Atualizado: 22 de jun. de 2019



Confesso que quase não fui assistir ao espetáculo “Auto da Compadecida” na programação da 19º Feira Nacional do Livro de Ribeirão Preto. Preconceito meu, óbvio. Mas meus motivos eram internamente certeiros. A peça ficou extremamente batida por causa do filme da Globo, aqui em Ribeirão, um grupo de teatro apresenta-a ad aeternum (até euzinha aqui já atuei nessa peça, rs), a duração do espetáculo também me incomodava, no original são quase 3h, mas o que mais me pegava era minha implicância com as últimas peças que assisti do diretor Gabriel Villela e sua mania de socar ator/atriz global em peças que “tuas ideias não correspondem aos fatos”. Mas lá fui eu.
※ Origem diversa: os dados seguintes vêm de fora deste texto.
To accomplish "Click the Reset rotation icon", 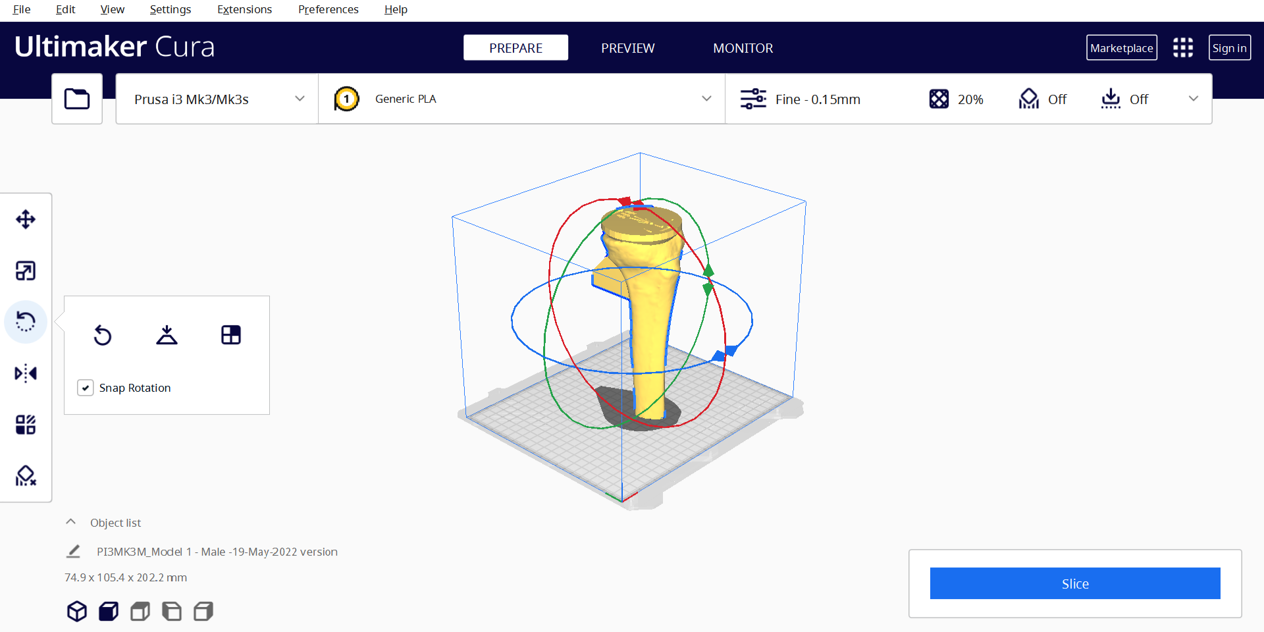I will coord(103,335).
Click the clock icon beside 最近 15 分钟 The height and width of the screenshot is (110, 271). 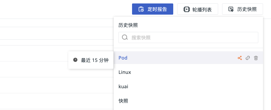pos(75,60)
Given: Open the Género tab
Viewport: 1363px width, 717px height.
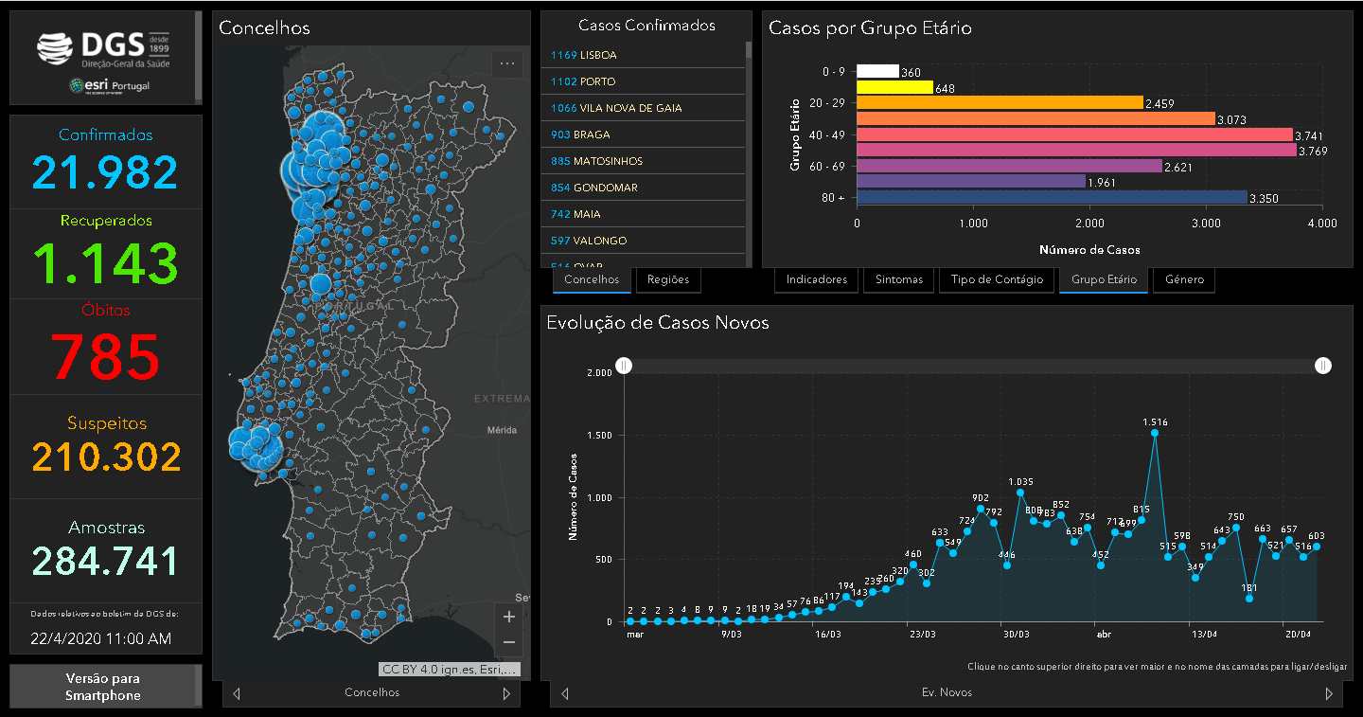Looking at the screenshot, I should pos(1184,279).
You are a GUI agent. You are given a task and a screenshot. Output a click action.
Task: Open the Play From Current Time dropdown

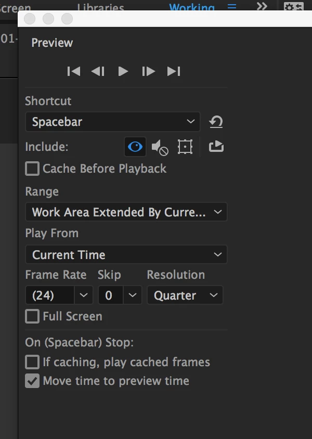[x=126, y=254]
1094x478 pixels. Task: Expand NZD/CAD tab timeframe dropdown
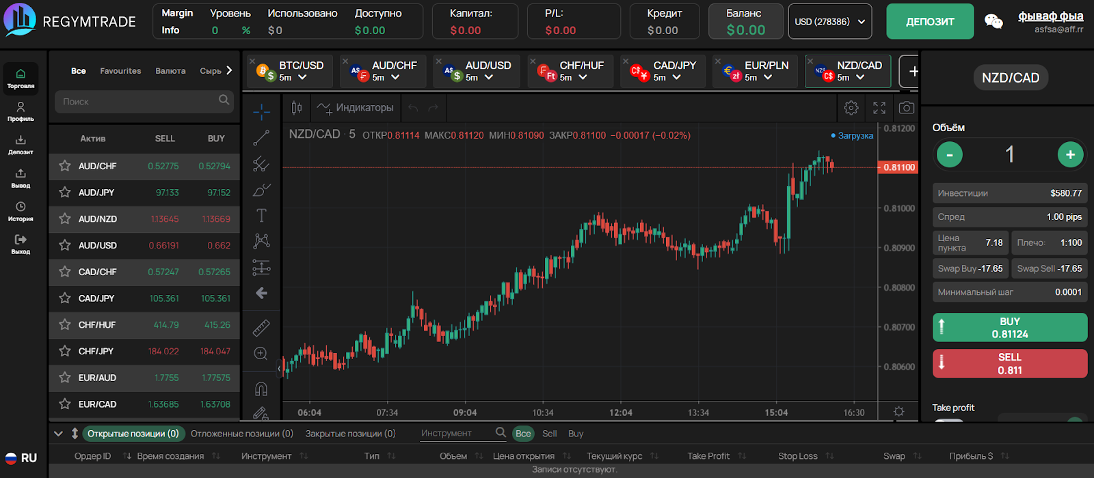coord(860,78)
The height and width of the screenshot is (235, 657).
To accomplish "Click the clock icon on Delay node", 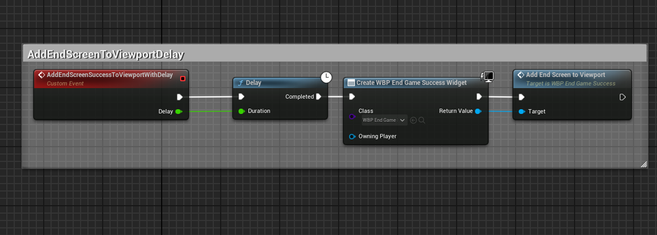I will point(326,78).
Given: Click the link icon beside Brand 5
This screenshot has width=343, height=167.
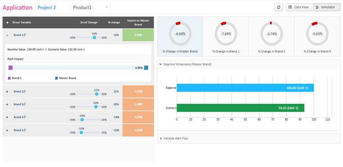Looking at the screenshot, I should (x=25, y=130).
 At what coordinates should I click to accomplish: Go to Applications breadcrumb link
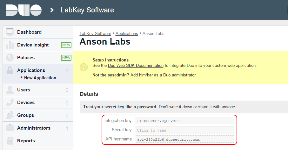pos(127,33)
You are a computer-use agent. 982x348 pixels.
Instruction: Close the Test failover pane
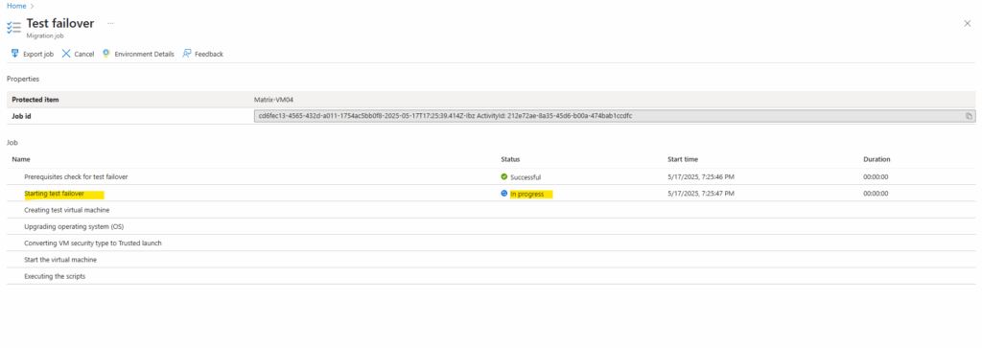click(x=967, y=23)
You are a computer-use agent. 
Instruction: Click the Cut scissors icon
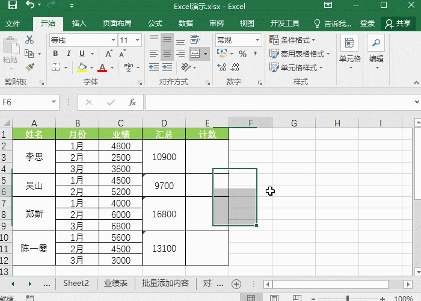29,40
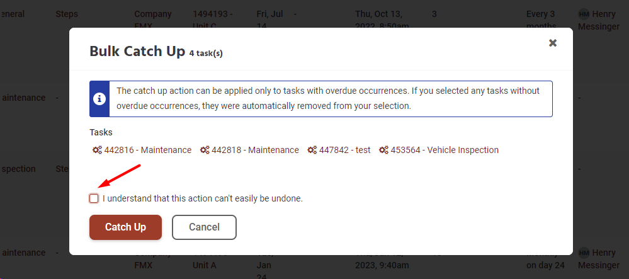Click the info banner message text
Image resolution: width=629 pixels, height=279 pixels.
tap(327, 98)
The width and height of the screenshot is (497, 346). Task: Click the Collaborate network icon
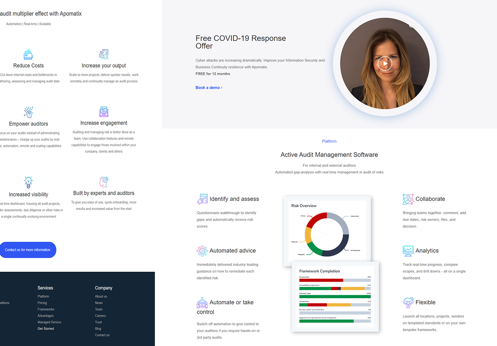point(408,199)
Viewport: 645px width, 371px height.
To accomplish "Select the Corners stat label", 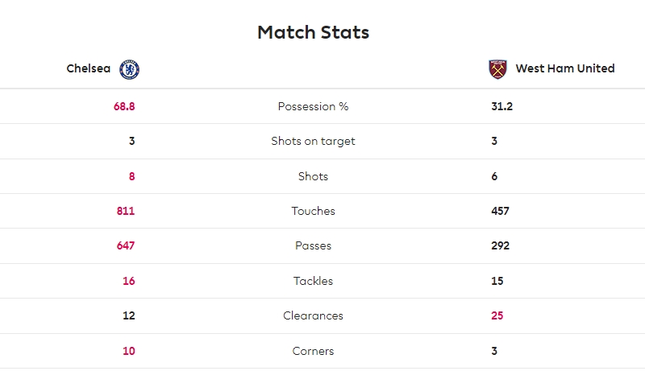I will tap(313, 352).
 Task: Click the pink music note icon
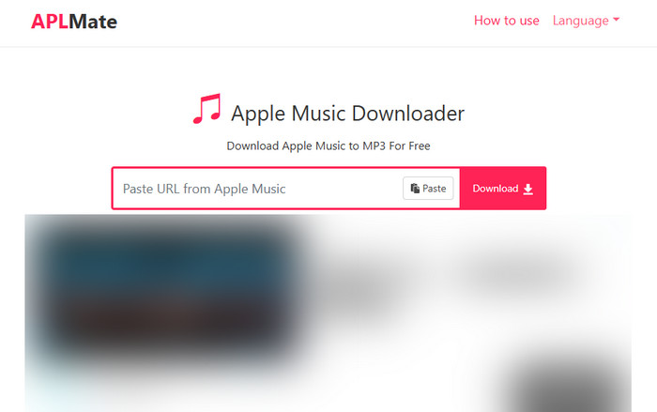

Prometi a mim mesma que ficaria 10 minutos e se visse que não valeria a pena ficar ali, eu iria embora.


Fui ficando ficando ficando... A peça me pegou de uma maneira inesperada. Apesar do texto ser um velho conhecido, tudo respirava de maneira nova. E os responsáveis por isso são os atores e atrizes do elenco do grupo mineiro Maria Cutia. Numa simbiose muito amalucada entre respeito ao texto, mas abusando e muito da iconoclastia, o grupo consegue equilibrar o interesse do público. Fazendo muitos cortes no texto, mas mantendo a essência, o que mais me assustou positivamente foi a maneira feliz com que a peça foi atualizada através de um discurso musical extremamente sofisticado. A peça de Ariano Suassuna estava lá, mas as músicas foram verdadeiros achados cênicos. Contextualizando e descontextualizando tudo ao mesmo tempo agora.





“O Auto da Compadecida” não é uma peça canônica como muitos equivocadamente a abordam. E o grupo deitou e rolou em cima do texto original. Resultando numa obra deliciosamente anárquica. Cumprindo seu papel de verdadeiro teatro. Entretendo o público sim, mas levando-o a muitas reflexões. Ao explicitar seu inconformismo com o governo Bolsonaro numa cena absolutamente antológica, o teatro irrompeu em aplausos alongados e calorosos. (Uma pequena parte do público não aplaudiu, outra parte ainda menor, resmungou). Mais citações como essa vieram em pílulas certeiras e isso fez com que o interesse do público ficasse cada vez mais engajado.


Naquele 09 de junho de 2019 que a peça foi apresentada em Ribeirão Preto, o site “Intercept”

apresentou uma série jornalística sobre a Operação Lava-Jato. Conversas entre o então Juiz Sérgio Moro e o Procurador Deltan Dallagnol pelo aplicativo Telegram foram vazadas. Nelas

fica explícito o interesse político da prisão de Lula. Alguns meses depois, Moro assume um Ministério no Governo daquele que mais se beneficiou da prisão de Lula. Tudo muito explícito

e jogado na nossa cara.

"O Diabo Juiz e Jesus Cristo"


E naquele 09 de junho de 2019 outra coisa também ficaria bastante explícita para mim. O quanto os artistas podem e devem se posicionar sobre as coisas do Brasil. E o quanto isso aumenta de potência quando feito em cima de um palco. Naquelas personagens de “Auto da Compadecida” estão refletidas nosso Brasil Atual. Na intransigência de um Diabo que se acredita Juiz e que julga todos os outros por si mesmo está contida muito da ideia do que acreditamos ser Justiça. Na existência de um Cristo Negro que vem para chocar os fiéis estão nosso racismo não assumido e os quase 400 anos de Escravidão varridos para debaixo do tapete. Na Providencial aparição de Nossa Senhora está toda nossa esperança de dias melhores. Vida longa ao teatro. Vida longa aos artistas. Lula Livre. Ele Nunquinha da Silva Sauro.